Thriller in the Mist

Artist Josh Azzarella has taken Michael Jackson's Thriller, has digitally deleted all the people, and leaves us with a video showing only the background to ambient music. It's odd and interesting. Check it out now because I'm betting it won't be on the net very long. http://www.thefunkof40000years.com/

Monday, November 02, 2009

in between the sheets

an unfortunate reading of in between the sheets by Ian McEwan.

There's a point, I guess, that writers reach where whatever they cough into a hankie is taken as green gold. Do we believe reviewers are goggle eyed over fame or do we believe they're a breed of mucus-lickers?

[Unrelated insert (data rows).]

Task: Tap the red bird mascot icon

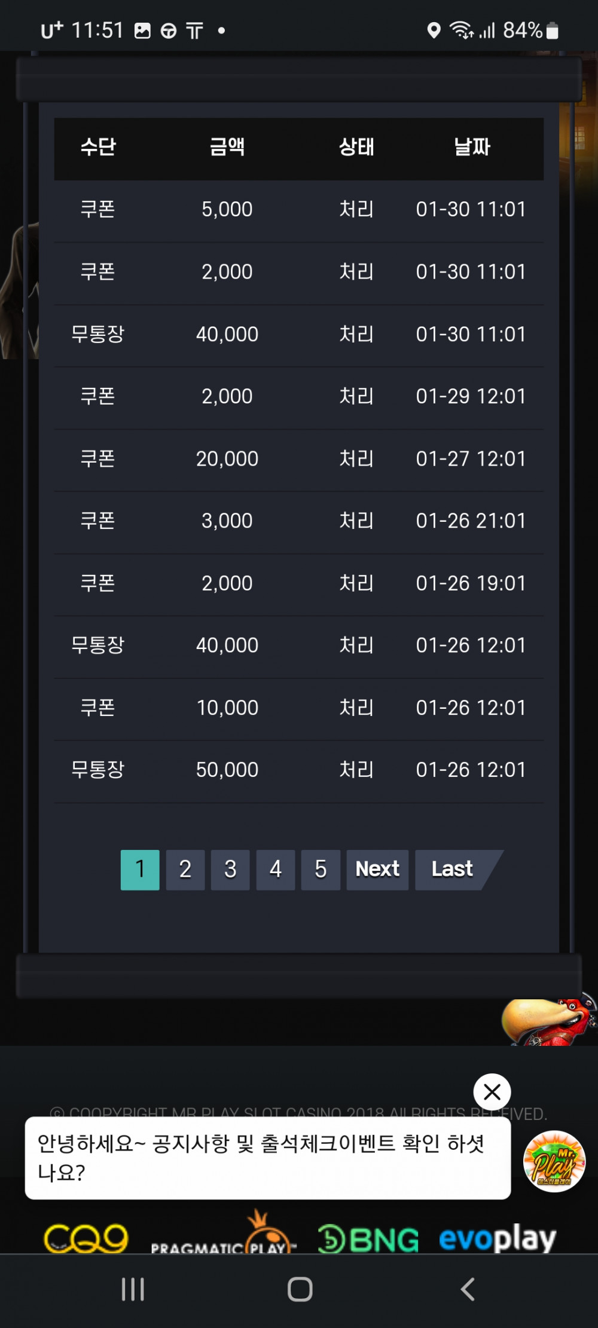Action: pyautogui.click(x=549, y=1021)
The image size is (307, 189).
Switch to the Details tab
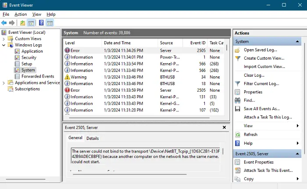tap(93, 138)
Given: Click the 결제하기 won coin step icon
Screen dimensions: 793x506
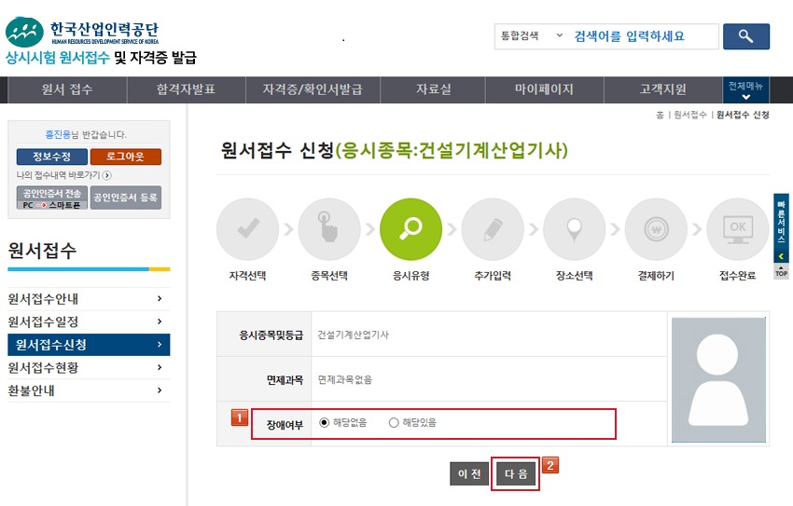Looking at the screenshot, I should 656,229.
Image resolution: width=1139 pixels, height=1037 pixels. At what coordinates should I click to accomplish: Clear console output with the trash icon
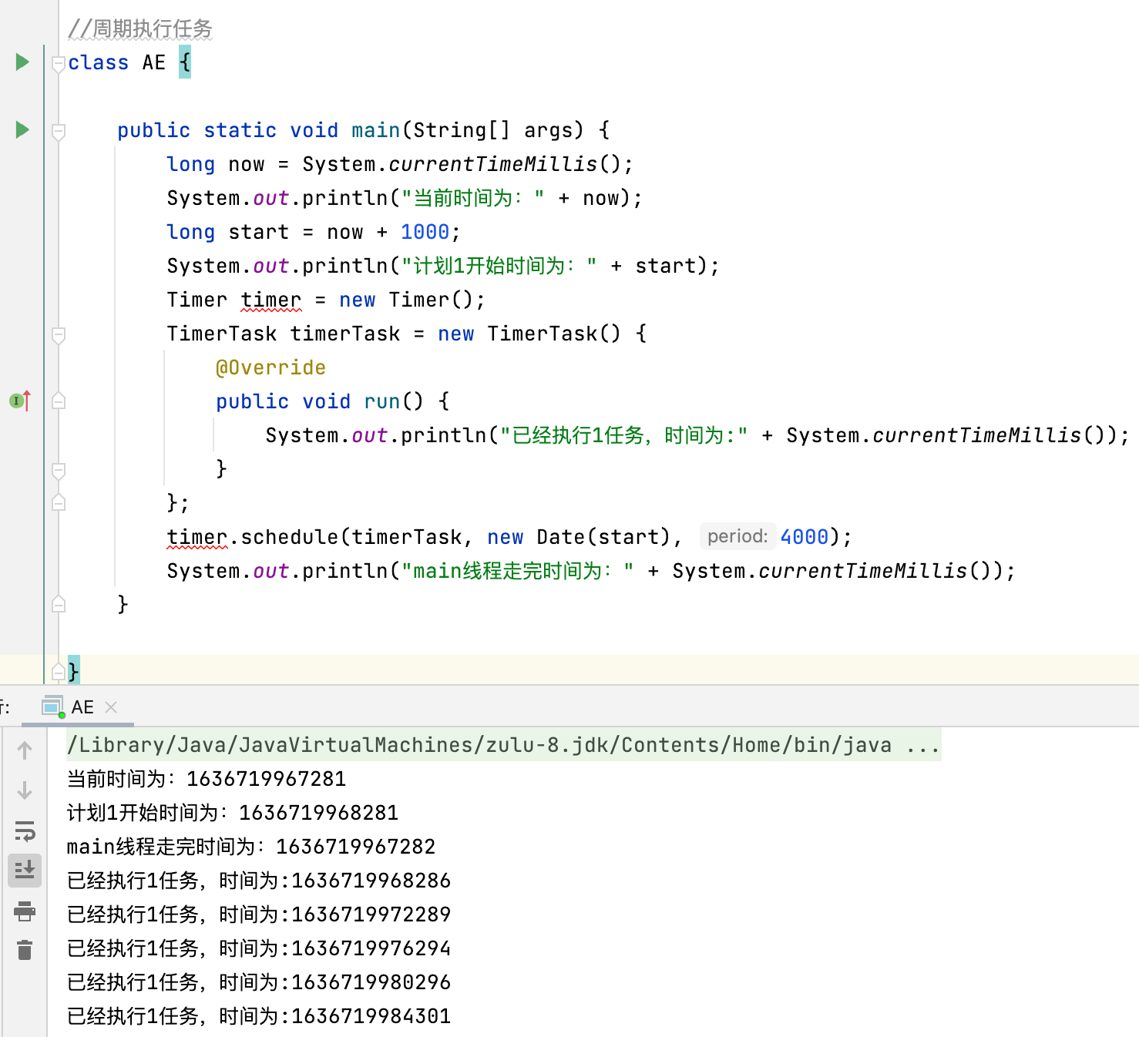(x=25, y=950)
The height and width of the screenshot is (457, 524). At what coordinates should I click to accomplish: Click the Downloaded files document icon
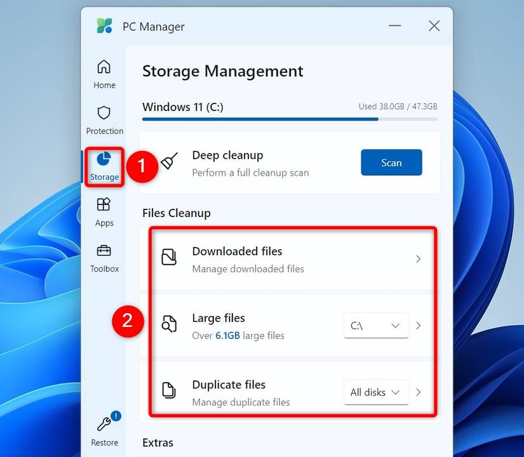[168, 257]
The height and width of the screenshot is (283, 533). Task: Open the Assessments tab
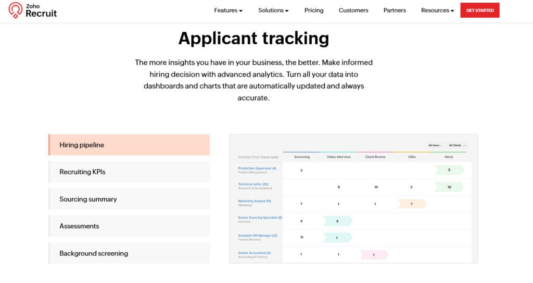129,226
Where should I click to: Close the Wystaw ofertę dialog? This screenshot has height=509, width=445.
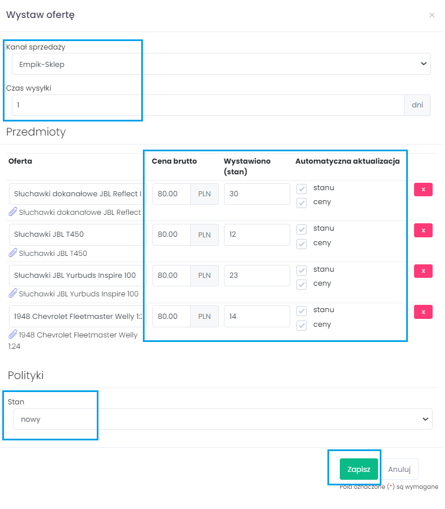point(431,15)
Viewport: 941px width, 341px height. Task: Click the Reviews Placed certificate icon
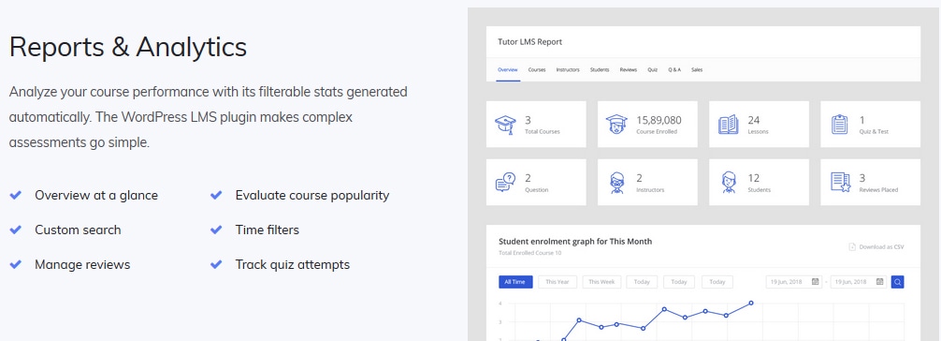click(x=840, y=183)
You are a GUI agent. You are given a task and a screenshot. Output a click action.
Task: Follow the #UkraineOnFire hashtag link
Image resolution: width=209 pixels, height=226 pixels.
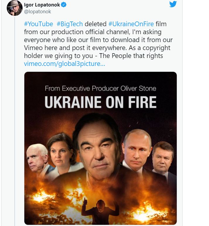tap(131, 24)
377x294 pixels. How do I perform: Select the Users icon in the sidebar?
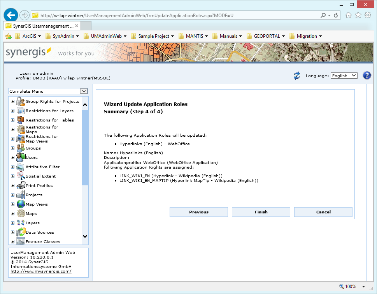21,157
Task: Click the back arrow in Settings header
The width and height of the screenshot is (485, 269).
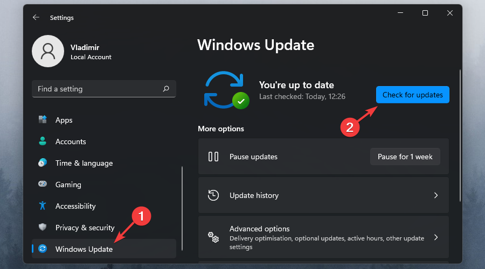Action: (36, 18)
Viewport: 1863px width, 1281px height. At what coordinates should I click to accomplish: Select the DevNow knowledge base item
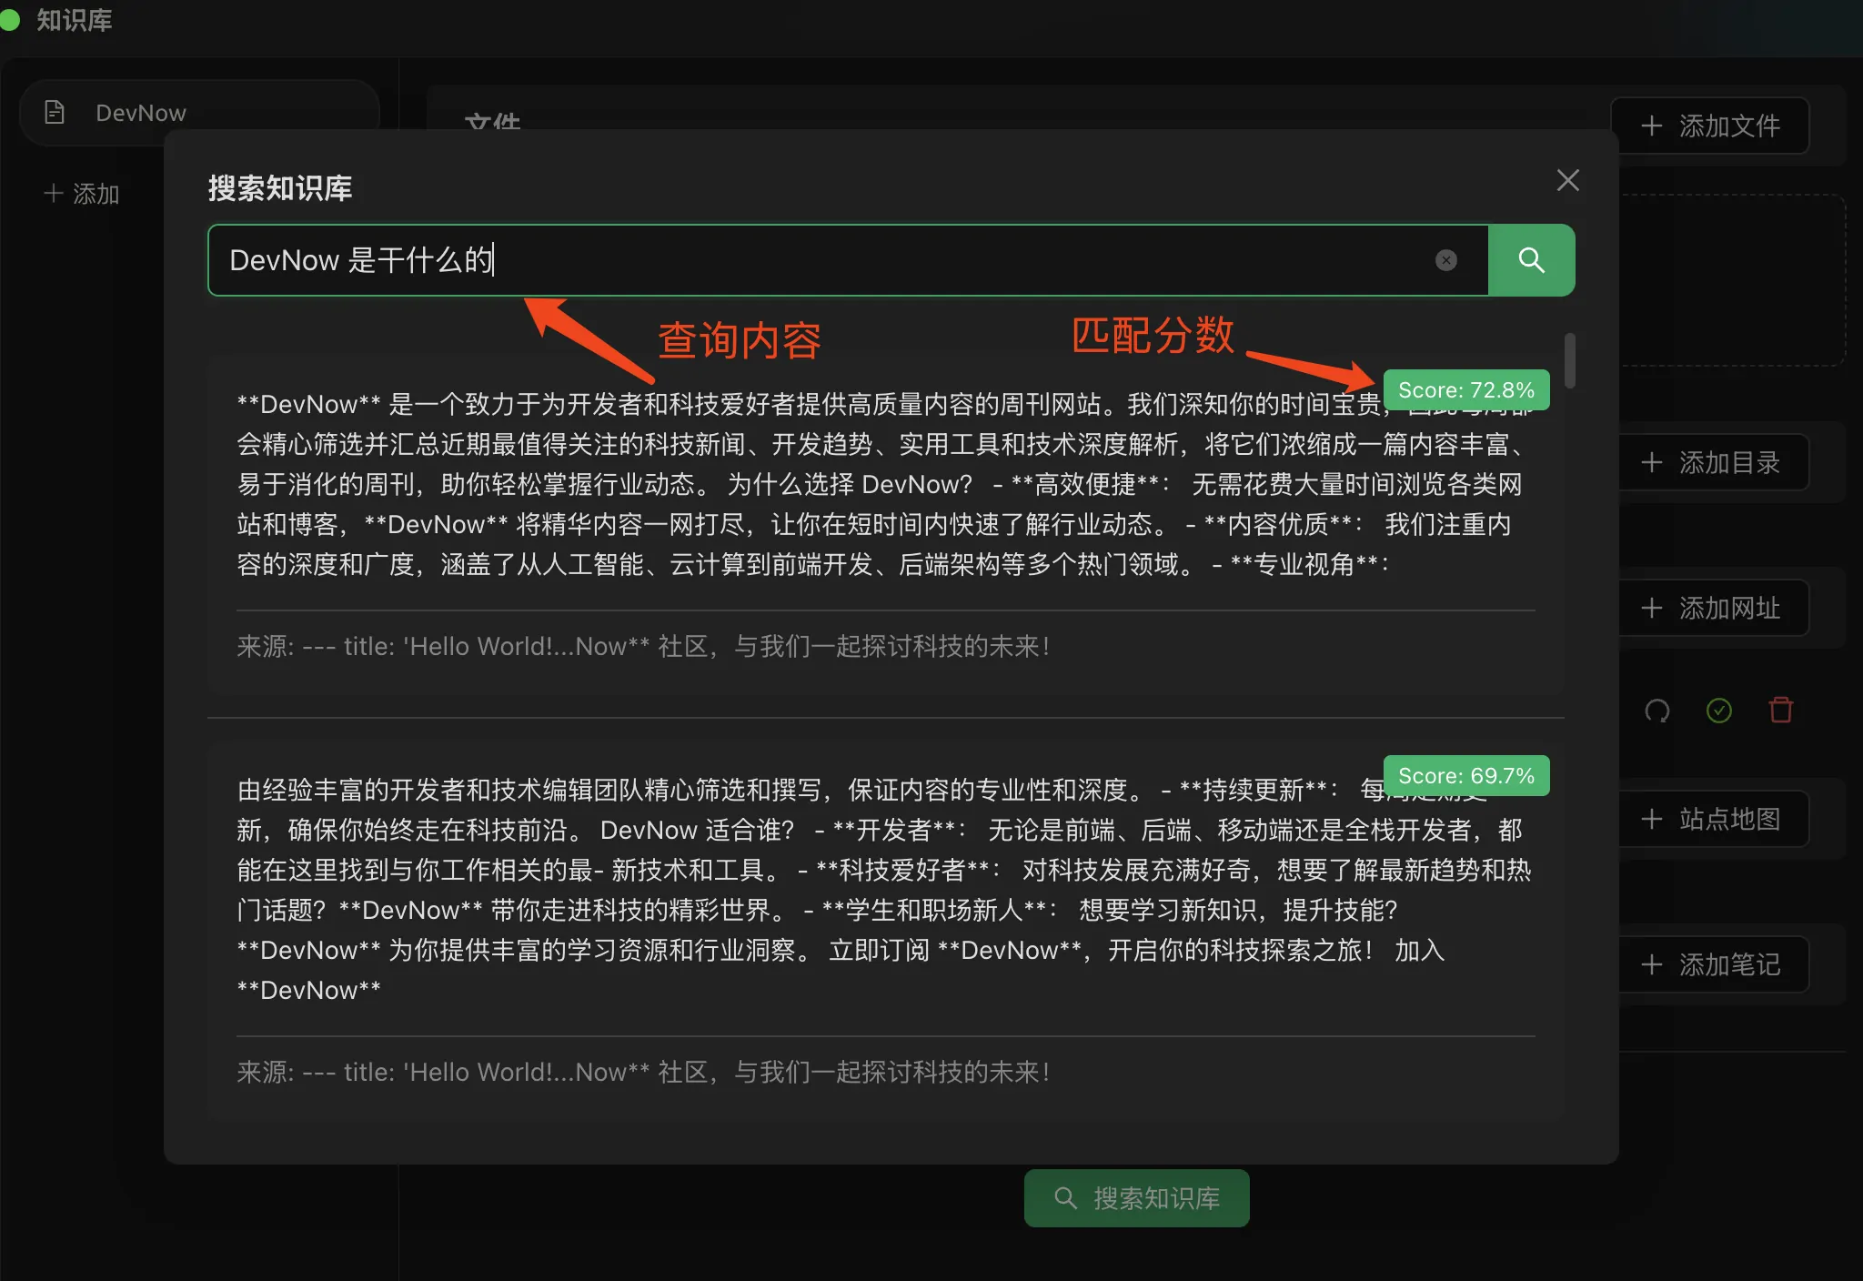(198, 113)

Oh but wait, a careful reading of the review blurbs shows no mention of THIS book. Of course not because four of the seven stories rise to mundane. The remaining three are way undercooked. One of the four could be three pages but it runs on for twenty like a hideous shaggy dog story. I'm guessing the author doesn't like to do much revision, but being another codified brit badboy and probably self-canonized genius, I suppose he doesn't feel the need. Final rating: beckoning beds sometimes contain bugs. Back away.

On a positive note -- If you like theory like I do, try out this: The Poetics of Prose $4.48 used at Amazon. Tzvetan Todorov is one of the major theorists along with Shklovsky and he's worth every penny of that four forty eight. He writes, "Yet like every science, linguistics often proceeds by reduction and simplification of its object in order to manipulate it more readily..." Todorov takes on formalism and its antecedents, he examines the topology of detective fiction as a means later to discuss genre and its problems more generally, he discusses the quest and secret of narrative and digs into the ghosts of Henry James in a way that makes me want to rush right out and get a collection. Perhaps his chapter "How to Read?" is less than satisfying in 2009 (the book is from 1977) but like most terrific literary theorists, there is much for adoration and speculation.